The Federal Reserve didn't hike interest rates last week.
Critics -- even some within the Fed -- publicly lambasted the decision..
But Fed Chair Janet Yellen has a message for them: We made the right call.
Yellen argued Thursday that the persistently low inflation warrants the Fed's rates to currently be at zero. But she reiterated again that a rate hike by the end of the year is likely.
"I anticipate that it will likely be appropriate to raise the target range for the federal funds rate sometime later this year," Yellen said in a speech Thursday evening at the University of Massachusetts.
Yellen also argued that the Fed can't keep rates at zero too much longer because extremely low interest rates might encourage investors towards "inappropriate risk-taking that might undermine financial stability."
Related: What a Fed rate hike means for you
Yellen believes that U.S. inflation will move toward the Fed's 2% target. Despite low inflation for years now, Yellen says temporary factors like low oil prices are holding down inflation from coming up to a more normal level.
She argued that low oil and gas prices are a big reason why inflation has been so low in recent years.
"Falling consumer energy prices explain about half of this year's shortfall and a sizable portion of the 2013 and 2014 shortfalls as well," Yellen said Thursday.
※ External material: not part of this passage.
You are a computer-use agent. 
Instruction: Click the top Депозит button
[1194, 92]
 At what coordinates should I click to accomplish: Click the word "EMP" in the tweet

Yellen's speech focused almost entirely on the U.S. economy, a key difference from her press conference last week where she talked for a considerable time about her concerns regarding the global economy (read: China) and stock market volatility (she briefly touched on those points Thursday).
However, Yellen reiterated that she thinks the Fed will likely raise interest rates sometime "later this year." The Fed only has two meetings left -- one in October and the other in December.
The stock market has sold off sharply since the Fed didn't raise rates. The Nadsaq has erased all gains for the year and the Dow is back below its 10% correction level. Investors have been "dazed and confused" by the Fed's plans -- and whether the global economy is going to be a drag on America.
Keeping in her even-handed style, Yellen said that if the economic outlook worsens later this year, the Fed could push back a rate hike until 2016.
"If the economy surprises us, our judgments about appropriate monetary policy will change," Yellen said, ending her speech.
Yellen had a brief health scare at the end of her speech. She received some medical treatment for dehydration but later continued with the rest of her schedule Thursday evening, according to a Federal Reserve spokesperson.